Dark pathway: knowledge sabotage as a mediating mechanism linking dark triad traits to performance

Dian Ekowati, Teuku Fadhlul Haikal, Dea Salma Safira, Fiona Niska Dinda Nadia

Purpose

This study aims to investigate how Dark Triad personality traits – narcissism, Machiavellianism and psychopathy – shape work performance through the mediating role of knowledge sabotage. By integrating trait activation and social contagion theories, this study explains how destructive knowledge behaviors emerge and spread inside competitive work environments.

Design/methodology/approach

Data were collected from 264 Indonesian sales employees in a context characterized by high competition and intensive knowledge exchange.

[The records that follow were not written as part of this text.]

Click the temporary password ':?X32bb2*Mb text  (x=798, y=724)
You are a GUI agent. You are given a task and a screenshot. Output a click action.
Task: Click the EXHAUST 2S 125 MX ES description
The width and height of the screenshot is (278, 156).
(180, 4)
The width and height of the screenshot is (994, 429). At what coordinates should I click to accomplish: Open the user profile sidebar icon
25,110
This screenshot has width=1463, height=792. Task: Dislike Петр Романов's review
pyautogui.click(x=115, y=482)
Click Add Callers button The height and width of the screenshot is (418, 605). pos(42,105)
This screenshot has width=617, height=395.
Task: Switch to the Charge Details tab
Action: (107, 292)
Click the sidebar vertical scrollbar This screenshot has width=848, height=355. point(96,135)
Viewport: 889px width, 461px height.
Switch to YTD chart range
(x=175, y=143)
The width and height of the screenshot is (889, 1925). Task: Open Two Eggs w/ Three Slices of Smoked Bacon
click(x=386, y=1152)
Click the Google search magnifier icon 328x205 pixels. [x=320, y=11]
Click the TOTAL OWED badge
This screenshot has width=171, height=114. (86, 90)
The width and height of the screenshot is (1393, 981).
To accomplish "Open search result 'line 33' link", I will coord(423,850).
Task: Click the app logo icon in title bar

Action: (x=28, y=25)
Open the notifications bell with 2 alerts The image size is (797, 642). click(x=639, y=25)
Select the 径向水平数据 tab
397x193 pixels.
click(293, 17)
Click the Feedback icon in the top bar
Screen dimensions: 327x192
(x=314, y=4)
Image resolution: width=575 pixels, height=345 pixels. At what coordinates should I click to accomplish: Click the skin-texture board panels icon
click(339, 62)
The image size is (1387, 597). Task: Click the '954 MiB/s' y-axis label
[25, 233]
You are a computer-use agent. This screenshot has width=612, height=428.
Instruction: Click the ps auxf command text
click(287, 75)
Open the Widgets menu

The proposed model was tested using partial least squares structural equation modeling with SmartPLS 3.0. Measurement validity and reliability were established through outer loadings, composite reliability, Cronbach’s alpha and average variance extracted. Hypotheses were evaluated using bootstrapping procedures.

Findings

Individual and coworker Dark Triad traits significantly predicted knowledge sabotage, while coworker sabotage strongly triggered individual sabotage through behavioral contagion. Knowledge sabotage had a small positive effect on work performance and mediated the influence of Machiavellianism and psychopathy but not narcissism on performance. These results identify knowledge sabotage as a behavioral pathway through which Dark Triad traits translate into performance outcomes.

Practical implications

Organizations should monitor team dynamics and implement ethical training and collaborative norms to mitigate deceptive knowledge behaviors.

Originality/value

This study advances trait activation and social contagion theories by identifying knowledge sabotage as a behavioral transmission mechanism that links dark personality traits to performance outcomes. It contributes to the counterproductive knowledge behavior literature by shifting the focus from static antecedents to dynamic processes, showing how destructive knowledge behaviors are activated by situational cues and amplified through social interaction within teams.